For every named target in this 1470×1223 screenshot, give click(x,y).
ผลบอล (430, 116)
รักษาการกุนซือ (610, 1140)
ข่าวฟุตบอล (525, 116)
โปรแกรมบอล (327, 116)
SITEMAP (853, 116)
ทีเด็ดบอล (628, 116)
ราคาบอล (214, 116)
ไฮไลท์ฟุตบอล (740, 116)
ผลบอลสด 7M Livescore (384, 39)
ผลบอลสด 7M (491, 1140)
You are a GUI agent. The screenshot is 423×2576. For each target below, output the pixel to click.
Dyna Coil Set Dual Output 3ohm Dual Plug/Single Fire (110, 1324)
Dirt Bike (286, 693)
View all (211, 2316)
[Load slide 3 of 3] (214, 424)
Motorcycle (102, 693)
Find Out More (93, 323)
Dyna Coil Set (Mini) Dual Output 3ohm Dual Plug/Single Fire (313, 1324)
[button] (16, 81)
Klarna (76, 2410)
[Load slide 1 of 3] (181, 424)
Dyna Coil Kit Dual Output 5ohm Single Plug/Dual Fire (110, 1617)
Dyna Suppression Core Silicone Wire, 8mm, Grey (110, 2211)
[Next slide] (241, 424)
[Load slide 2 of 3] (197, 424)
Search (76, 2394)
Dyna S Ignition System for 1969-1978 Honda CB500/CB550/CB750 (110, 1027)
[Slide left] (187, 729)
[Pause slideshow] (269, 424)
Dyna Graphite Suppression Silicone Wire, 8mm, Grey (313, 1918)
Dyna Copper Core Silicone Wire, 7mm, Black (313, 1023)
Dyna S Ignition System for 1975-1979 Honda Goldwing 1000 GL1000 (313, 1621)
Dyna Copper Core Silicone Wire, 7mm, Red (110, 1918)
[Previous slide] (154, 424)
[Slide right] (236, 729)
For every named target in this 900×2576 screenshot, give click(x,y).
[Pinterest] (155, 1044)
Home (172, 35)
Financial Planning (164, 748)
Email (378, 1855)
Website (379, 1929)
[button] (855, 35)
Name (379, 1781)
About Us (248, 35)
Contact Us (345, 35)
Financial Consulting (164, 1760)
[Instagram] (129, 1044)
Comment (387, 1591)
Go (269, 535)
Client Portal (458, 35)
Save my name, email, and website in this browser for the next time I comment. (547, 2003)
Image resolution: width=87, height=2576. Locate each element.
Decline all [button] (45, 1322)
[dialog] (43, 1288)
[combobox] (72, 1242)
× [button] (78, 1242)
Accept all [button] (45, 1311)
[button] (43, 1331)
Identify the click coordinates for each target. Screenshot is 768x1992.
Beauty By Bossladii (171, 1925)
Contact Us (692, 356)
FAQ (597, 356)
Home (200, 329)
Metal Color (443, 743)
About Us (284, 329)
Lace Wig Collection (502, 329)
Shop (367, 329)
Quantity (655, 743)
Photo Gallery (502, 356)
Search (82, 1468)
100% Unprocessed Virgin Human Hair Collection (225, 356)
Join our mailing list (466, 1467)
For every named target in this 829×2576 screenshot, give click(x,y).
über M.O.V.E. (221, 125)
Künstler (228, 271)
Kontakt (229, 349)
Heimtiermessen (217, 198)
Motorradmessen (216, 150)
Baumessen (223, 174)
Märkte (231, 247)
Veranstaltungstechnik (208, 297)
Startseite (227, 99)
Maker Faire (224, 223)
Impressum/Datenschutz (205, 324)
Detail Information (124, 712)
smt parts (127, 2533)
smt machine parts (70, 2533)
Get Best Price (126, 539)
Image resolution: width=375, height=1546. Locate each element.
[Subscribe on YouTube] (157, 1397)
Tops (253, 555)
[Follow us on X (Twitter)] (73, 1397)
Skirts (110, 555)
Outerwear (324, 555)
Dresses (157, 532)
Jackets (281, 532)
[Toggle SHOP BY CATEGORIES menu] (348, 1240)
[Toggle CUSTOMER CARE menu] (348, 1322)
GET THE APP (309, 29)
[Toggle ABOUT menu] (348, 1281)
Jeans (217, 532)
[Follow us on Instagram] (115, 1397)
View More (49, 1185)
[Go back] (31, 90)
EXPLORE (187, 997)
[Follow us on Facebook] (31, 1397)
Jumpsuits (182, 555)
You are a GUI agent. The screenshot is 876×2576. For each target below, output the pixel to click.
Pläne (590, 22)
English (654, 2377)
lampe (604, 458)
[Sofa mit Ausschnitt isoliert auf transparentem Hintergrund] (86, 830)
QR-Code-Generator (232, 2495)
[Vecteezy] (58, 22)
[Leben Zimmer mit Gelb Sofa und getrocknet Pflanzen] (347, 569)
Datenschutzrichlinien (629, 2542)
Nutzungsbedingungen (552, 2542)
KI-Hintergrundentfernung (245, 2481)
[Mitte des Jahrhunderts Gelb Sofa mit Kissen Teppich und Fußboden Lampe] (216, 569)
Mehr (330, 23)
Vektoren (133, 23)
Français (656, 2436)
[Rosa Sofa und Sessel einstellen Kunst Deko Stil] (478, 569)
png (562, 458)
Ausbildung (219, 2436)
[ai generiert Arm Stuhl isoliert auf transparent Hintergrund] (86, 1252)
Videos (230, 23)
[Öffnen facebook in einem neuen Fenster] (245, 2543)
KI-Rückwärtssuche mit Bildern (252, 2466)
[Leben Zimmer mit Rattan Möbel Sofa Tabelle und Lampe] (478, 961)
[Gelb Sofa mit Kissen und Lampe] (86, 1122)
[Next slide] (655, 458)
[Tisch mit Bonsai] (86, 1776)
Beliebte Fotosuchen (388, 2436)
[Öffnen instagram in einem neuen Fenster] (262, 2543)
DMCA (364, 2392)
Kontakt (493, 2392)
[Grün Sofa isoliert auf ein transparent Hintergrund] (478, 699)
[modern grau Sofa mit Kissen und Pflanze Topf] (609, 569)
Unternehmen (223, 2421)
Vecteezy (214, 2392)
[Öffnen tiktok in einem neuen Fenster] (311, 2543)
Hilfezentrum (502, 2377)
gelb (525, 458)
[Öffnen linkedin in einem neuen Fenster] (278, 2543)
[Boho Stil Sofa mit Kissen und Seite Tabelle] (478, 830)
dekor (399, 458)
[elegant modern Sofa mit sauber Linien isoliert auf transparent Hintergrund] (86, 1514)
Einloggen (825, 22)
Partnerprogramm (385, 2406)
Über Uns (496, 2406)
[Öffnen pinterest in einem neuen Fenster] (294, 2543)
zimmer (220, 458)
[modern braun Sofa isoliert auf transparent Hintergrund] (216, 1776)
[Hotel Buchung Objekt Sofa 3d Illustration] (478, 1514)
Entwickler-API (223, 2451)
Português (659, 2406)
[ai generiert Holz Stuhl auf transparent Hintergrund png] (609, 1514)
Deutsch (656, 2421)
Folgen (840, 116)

-.-.-

Nothing may be omitted. Restate all of the entries exactly.

# ANSWER BOX
For every named target in this 1470×1223 screenshot, give click(x,y).
ผลบอล (430, 116)
รักษาการกุนซือ (610, 1140)
ข่าวฟุตบอล (525, 116)
โปรแกรมบอล (327, 116)
SITEMAP (853, 116)
ทีเด็ดบอล (628, 116)
ราคาบอล (214, 116)
ไฮไลท์ฟุตบอล (740, 116)
ผลบอลสด 7M Livescore (384, 39)
ผลบอลสด 7M (491, 1140)
You are a GUI agent. The screenshot is 423×2576. For each target below, output the pixel to click.
Dyna Coil Set Dual Output 3ohm Dual Plug/Single Fire (110, 1324)
Dirt Bike (286, 693)
View all (211, 2316)
[Load slide 3 of 3] (214, 424)
Motorcycle (102, 693)
Find Out More (93, 323)
Dyna Coil Set (Mini) Dual Output 3ohm Dual Plug/Single Fire (313, 1324)
[button] (16, 81)
Klarna (76, 2410)
[Load slide 1 of 3] (181, 424)
Dyna Coil Kit Dual Output 5ohm Single Plug/Dual Fire (110, 1617)
Dyna Suppression Core Silicone Wire, 8mm, Grey (110, 2211)
[Next slide] (241, 424)
[Load slide 2 of 3] (197, 424)
Search (76, 2394)
Dyna S Ignition System for 1969-1978 Honda CB500/CB550/CB750 (110, 1027)
[Slide left] (187, 729)
[Pause slideshow] (269, 424)
Dyna Graphite Suppression Silicone Wire, 8mm, Grey (313, 1918)
Dyna Copper Core Silicone Wire, 7mm, Black (313, 1023)
Dyna S Ignition System for 1975-1979 Honda Goldwing 1000 GL1000 (313, 1621)
Dyna Copper Core Silicone Wire, 7mm, Red (110, 1918)
[Previous slide] (154, 424)
[Slide right] (236, 729)
For every named target in this 900×2576 screenshot, give click(x,y).
[Pinterest] (155, 1044)
Home (172, 35)
Financial Planning (164, 748)
Email (378, 1855)
Website (379, 1929)
[button] (855, 35)
Name (379, 1781)
About Us (248, 35)
Contact Us (345, 35)
Financial Consulting (164, 1760)
[Instagram] (129, 1044)
Comment (387, 1591)
Go (269, 535)
Client Portal (458, 35)
Save my name, email, and website in this browser for the next time I comment. (547, 2003)
Image resolution: width=87, height=2576. Locate each element.
Decline all [button] (45, 1322)
[dialog] (43, 1288)
[combobox] (72, 1242)
× [button] (78, 1242)
Accept all [button] (45, 1311)
[button] (43, 1331)
Identify the click coordinates for each target. Screenshot is 768x1992.
Beauty By Bossladii (171, 1925)
Contact Us (692, 356)
FAQ (597, 356)
Home (200, 329)
Metal Color (443, 743)
About Us (284, 329)
Lace Wig Collection (502, 329)
Shop (367, 329)
Quantity (655, 743)
Photo Gallery (502, 356)
Search (82, 1468)
100% Unprocessed Virgin Human Hair Collection (225, 356)
Join our mailing list (466, 1467)
For every named target in this 829×2576 screenshot, give click(x,y).
über M.O.V.E. (221, 125)
Künstler (228, 271)
Kontakt (229, 349)
Heimtiermessen (217, 198)
Motorradmessen (216, 150)
Baumessen (223, 174)
Märkte (231, 247)
Veranstaltungstechnik (208, 297)
Startseite (227, 99)
Maker Faire (224, 223)
Impressum/Datenschutz (205, 324)
Detail Information (124, 712)
smt parts (127, 2533)
smt machine parts (70, 2533)
Get Best Price (126, 539)
Image resolution: width=375, height=1546. Locate each element.
[Subscribe on YouTube] (157, 1397)
Tops (253, 555)
[Follow us on X (Twitter)] (73, 1397)
Skirts (110, 555)
Outerwear (324, 555)
Dresses (157, 532)
Jackets (281, 532)
[Toggle SHOP BY CATEGORIES menu] (348, 1240)
[Toggle CUSTOMER CARE menu] (348, 1322)
GET THE APP (309, 29)
[Toggle ABOUT menu] (348, 1281)
Jeans (217, 532)
[Follow us on Instagram] (115, 1397)
View More (49, 1185)
[Go back] (31, 90)
EXPLORE (187, 997)
[Follow us on Facebook] (31, 1397)
Jumpsuits (182, 555)
You are a GUI agent. The screenshot is 876×2576. For each target below, output the pixel to click.
Pläne (590, 22)
English (654, 2377)
lampe (604, 458)
[Sofa mit Ausschnitt isoliert auf transparentem Hintergrund] (86, 830)
QR-Code-Generator (232, 2495)
[Vecteezy] (58, 22)
[Leben Zimmer mit Gelb Sofa und getrocknet Pflanzen] (347, 569)
Datenschutzrichlinien (629, 2542)
Nutzungsbedingungen (552, 2542)
KI-Hintergrundentfernung (245, 2481)
[Mitte des Jahrhunderts Gelb Sofa mit Kissen Teppich und Fußboden Lampe] (216, 569)
Mehr (330, 23)
Vektoren (133, 23)
Français (656, 2436)
[Rosa Sofa und Sessel einstellen Kunst Deko Stil] (478, 569)
png (562, 458)
Ausbildung (219, 2436)
[ai generiert Arm Stuhl isoliert auf transparent Hintergrund] (86, 1252)
Videos (230, 23)
[Öffnen facebook in einem neuen Fenster] (245, 2543)
KI-Rückwärtssuche mit Bildern (252, 2466)
[Leben Zimmer mit Rattan Möbel Sofa Tabelle und Lampe] (478, 961)
[Gelb Sofa mit Kissen und Lampe] (86, 1122)
[Next slide] (655, 458)
[Tisch mit Bonsai] (86, 1776)
Beliebte Fotosuchen (388, 2436)
[Öffnen instagram in einem neuen Fenster] (262, 2543)
DMCA (364, 2392)
Kontakt (493, 2392)
[Grün Sofa isoliert auf ein transparent Hintergrund] (478, 699)
[modern grau Sofa mit Kissen und Pflanze Topf] (609, 569)
Unternehmen (223, 2421)
Vecteezy (214, 2392)
[Öffnen tiktok in einem neuen Fenster] (311, 2543)
Hilfezentrum (502, 2377)
gelb (525, 458)
[Öffnen linkedin in einem neuen Fenster] (278, 2543)
[Boho Stil Sofa mit Kissen und Seite Tabelle] (478, 830)
dekor (399, 458)
[elegant modern Sofa mit sauber Linien isoliert auf transparent Hintergrund] (86, 1514)
Einloggen (825, 22)
Partnerprogramm (385, 2406)
Über Uns (496, 2406)
[Öffnen pinterest in einem neuen Fenster] (294, 2543)
zimmer (220, 458)
[modern braun Sofa isoliert auf transparent Hintergrund] (216, 1776)
[Hotel Buchung Objekt Sofa 3d Illustration] (478, 1514)
Entwickler-API (223, 2451)
Português (659, 2406)
[ai generiert Holz Stuhl auf transparent Hintergrund png] (609, 1514)
Deutsch (656, 2421)
Folgen (840, 116)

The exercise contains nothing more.